ÖSO ve JTS in İdlibde bir ittifak içinde hareket ettiği, ancak Ghouta da ÖSO nun Jaish al-Islam ve diğer cihadcılarla birlikte hareket etmesi gerçeği, bunların tek bir merkezden yöneltilmediği, iletişimlerinin kopuk olduğunun ya da bunların her birinin aynı isimde fakat farklı çeteler olduğunun bir göstergesi olabilir.
Görünüşe göre bölgedeki ÖSO ve JTS Türkiye tarafından beslenmekte ve desteklenmekte.
Üç gün önce HTS in yüzlerce DAESH mahkumunu serbest bırakması, onların DAESH le birlikte bir kamp oluşturma yönünde adım attığının göstergesi olabilir. Aynı örgütler Güney Suriyede ve Golan da hakim ve İsrail tarafından, Doğu Suriyede Wadi Ghadrawi, Qubbat az Zubayyah, Wadi Az Zubayyat, Abu as Sayid vb bölgelerde, ve PYD nin hakim olduğu bölgenin hemen yanında Irak sınırındaki geniş alanda, ABD tarafından desteklendiği bilinmekte.
Bu kamplaşmada HTS ve DAESH in ABD- İsrail tarafından beslenip desteklenmekte olduğunu gösteriyor.
Kamplaşma sürecindeki en son gelişmelere bakılırsa TR nin desteklediği JTS büyük oranda İdlibe hakim olma yolunda.
Bu kamplaşmada HTS ve DAESH in ABD- İsrail tarafından beslenip desteklenmekte olduğunu gösteriyor.
Kamplaşma sürecindeki en son gelişmelere bakılırsa TR nin desteklediği JTS büyük oranda İdlibe hakim olma yolunda.
Suriye ve Rusyanın bu bölgelerde halkı silahlandırdığı da Twitter haberlerinin içinde.
İdlibde Şubat 26 muhalefet ! durumu |
HTS ve JTS arasındaki çatışmaların gidişatı, ikisi arasındaki güçler dengesinin belirgin bir şekilde değiştiği bölgelerde, birinden diğerine kaymalarla diğer bölgelerdeki gelişmeleride hızlı bir şekilde etkileyecektir.

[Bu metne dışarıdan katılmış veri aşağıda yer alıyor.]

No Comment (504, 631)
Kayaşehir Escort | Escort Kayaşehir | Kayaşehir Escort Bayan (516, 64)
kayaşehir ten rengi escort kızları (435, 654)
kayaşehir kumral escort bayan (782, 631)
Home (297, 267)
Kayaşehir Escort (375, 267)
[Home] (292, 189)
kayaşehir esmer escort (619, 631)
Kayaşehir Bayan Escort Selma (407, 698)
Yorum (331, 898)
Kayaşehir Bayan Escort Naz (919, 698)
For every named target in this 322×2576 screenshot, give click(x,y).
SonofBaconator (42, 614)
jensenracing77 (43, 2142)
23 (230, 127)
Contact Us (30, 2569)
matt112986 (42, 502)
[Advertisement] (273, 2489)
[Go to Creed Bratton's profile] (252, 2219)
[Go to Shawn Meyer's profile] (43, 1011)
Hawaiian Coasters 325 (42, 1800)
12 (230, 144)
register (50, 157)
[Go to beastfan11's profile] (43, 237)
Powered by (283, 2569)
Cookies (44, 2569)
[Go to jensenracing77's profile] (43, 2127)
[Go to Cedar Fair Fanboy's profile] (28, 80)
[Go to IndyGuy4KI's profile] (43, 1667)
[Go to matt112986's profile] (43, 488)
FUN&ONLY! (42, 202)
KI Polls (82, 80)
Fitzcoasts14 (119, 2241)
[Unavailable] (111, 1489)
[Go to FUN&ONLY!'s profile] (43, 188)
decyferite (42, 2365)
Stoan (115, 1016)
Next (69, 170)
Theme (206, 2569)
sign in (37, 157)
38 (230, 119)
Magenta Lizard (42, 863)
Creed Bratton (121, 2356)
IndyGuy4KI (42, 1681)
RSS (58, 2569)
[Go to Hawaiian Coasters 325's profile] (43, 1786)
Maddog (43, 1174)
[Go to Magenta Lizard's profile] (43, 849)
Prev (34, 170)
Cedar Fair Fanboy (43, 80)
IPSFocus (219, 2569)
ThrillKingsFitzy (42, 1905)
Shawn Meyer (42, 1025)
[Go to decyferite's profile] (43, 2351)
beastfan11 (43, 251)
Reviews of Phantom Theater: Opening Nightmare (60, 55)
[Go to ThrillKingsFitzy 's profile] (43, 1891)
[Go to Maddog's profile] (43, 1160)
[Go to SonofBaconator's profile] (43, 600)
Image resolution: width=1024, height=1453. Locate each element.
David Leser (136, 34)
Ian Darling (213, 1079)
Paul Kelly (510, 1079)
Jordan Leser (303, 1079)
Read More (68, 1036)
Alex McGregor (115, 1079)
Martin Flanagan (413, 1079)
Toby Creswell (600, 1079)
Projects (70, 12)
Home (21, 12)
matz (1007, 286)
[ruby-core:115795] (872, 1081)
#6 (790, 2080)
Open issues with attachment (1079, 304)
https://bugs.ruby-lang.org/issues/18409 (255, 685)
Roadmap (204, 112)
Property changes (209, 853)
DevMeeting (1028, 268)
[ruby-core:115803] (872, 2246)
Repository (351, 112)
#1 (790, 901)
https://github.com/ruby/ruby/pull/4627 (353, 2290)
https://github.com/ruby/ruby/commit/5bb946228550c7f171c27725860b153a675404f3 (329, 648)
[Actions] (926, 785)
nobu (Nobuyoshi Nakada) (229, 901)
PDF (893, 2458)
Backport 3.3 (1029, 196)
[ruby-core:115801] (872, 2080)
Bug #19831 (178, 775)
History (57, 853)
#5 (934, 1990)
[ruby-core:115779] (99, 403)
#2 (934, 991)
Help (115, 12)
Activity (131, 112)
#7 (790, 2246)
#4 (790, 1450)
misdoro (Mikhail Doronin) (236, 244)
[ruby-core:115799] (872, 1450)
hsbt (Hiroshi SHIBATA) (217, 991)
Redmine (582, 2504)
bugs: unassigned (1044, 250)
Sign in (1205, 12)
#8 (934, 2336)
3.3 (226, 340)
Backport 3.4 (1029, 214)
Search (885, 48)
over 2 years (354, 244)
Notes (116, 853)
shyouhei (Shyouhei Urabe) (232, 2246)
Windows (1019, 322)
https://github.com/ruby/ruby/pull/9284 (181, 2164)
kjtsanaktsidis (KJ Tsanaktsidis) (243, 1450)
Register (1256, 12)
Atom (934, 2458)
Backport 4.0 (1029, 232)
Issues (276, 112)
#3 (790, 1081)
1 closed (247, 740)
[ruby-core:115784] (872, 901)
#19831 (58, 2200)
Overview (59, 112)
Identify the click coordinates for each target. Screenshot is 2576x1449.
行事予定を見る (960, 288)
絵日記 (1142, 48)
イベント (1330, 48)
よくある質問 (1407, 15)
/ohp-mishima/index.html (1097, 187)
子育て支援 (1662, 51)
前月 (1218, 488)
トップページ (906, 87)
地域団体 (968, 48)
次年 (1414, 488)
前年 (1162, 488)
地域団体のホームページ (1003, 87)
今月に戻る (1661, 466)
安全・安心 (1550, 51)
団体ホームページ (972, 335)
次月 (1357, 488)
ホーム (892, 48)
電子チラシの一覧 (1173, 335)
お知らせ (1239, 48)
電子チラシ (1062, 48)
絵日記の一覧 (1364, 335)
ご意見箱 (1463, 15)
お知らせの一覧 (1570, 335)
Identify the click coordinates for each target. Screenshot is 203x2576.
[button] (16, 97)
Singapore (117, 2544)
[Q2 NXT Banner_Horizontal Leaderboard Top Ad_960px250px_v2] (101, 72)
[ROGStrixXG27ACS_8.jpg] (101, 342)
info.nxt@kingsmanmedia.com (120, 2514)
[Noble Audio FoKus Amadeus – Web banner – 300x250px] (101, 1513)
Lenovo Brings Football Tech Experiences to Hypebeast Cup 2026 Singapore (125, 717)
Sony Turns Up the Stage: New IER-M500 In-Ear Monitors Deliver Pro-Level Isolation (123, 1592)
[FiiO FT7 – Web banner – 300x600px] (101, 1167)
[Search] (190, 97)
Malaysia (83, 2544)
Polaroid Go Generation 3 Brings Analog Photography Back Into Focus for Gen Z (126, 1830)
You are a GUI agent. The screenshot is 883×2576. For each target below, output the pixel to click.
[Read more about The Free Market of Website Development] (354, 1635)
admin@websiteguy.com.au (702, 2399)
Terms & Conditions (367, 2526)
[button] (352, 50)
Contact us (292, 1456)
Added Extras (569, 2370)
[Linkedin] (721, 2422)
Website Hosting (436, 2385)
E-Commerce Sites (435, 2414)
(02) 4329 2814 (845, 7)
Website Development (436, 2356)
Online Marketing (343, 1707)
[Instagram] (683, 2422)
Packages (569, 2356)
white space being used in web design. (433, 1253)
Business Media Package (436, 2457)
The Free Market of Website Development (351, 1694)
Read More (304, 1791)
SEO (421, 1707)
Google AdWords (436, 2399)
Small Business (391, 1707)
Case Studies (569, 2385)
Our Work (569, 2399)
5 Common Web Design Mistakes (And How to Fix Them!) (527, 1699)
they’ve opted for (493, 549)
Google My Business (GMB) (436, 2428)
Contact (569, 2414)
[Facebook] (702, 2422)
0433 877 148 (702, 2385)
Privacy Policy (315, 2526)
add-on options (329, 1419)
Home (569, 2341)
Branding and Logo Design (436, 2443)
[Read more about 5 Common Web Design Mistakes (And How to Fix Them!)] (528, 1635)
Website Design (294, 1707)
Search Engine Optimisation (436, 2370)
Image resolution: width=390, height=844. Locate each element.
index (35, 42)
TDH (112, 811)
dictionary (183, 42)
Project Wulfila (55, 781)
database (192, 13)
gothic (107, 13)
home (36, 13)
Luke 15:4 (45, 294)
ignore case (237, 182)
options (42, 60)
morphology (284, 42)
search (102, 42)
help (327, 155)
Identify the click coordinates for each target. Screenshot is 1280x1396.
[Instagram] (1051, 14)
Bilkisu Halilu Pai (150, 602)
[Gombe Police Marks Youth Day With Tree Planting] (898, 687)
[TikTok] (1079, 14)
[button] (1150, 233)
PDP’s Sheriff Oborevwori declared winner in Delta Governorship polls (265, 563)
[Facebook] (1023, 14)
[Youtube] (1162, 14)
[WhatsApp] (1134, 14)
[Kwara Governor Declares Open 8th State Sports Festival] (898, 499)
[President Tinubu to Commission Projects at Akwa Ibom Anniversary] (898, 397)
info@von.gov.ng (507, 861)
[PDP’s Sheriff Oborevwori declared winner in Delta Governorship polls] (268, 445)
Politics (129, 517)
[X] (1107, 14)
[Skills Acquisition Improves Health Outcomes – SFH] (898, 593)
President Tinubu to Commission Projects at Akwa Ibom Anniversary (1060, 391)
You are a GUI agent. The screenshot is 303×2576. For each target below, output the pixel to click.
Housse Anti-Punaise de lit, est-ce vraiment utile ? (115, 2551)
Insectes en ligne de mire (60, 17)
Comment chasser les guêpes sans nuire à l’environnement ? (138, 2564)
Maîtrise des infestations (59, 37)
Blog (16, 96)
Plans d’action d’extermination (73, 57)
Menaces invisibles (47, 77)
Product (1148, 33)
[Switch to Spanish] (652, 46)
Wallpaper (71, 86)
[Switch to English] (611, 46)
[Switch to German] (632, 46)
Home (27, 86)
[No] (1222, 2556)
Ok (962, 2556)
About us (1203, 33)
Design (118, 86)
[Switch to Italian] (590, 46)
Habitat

Bu gelişmelere ve verilere dayanarak ulaşabileceğimiz ve söyleyebileceğimiz ilk sonuç, ezberci , kalıplaşmış değerlendirmelere ters olarak, ABD ve TR arasındaki çıkar çelişkilerinin özgül durumda "uzlaşan" olmadığının göstergesidir.
İkincisi, TR nin Suriye özelinde ve genelde çıkar çatışmasında ve çıkarların belirlenmesinde "önemli oyuncu" lardan birisi olma yolunda ciddi adımlar atmış olduğu gerçeğidir.
TR nin Afrinde, bir günde 50 nin üzerinde Suriye milişasını bombalaması, onun oportunistliği yanında, tavrında belirli ölçülerde bağımsız ve büyük ölçüde vurdumduymaz, saldırgan karakter ve amaçlarının göstergesidir.
İdlibin Suriyenin ABD nin kontrolü altında olan diğer bölgelerinden gerek kara ve gerekse hava alanı olarak izole edilmiş olması, mali ve askeri yardımı büyük ölçüde engelleyeceğinden, HTS ve DAESH in uzun süreli direnme şansını ortadan kaldırmaktadır. Ellerinde var olan cephane ve mali gücün hızla erimesi, içindeki çatırdamalarıda hızlandıracak, JTS ve ÖSO ya kaymalar ve onların saldırılarına ilave olarak ,bölgelerde silahlanan halkın cesaret alarak saldırılarıyla , yenilgilerle yok olmakla yüz yüze gelmesi olasılığı yüksek görünüyor.
Özgül durum ve şartlarda Suriyenin kendisine karşı direk bir tavır alamıyacağının bilincinde olan TR, İdlibde ve Afrindeki askeri güçleriyle gerek ABD ve Gerekse Rusya ile pazarlıklarında önemli bir söz sahibi "taraf" olmayı hedeflemekte.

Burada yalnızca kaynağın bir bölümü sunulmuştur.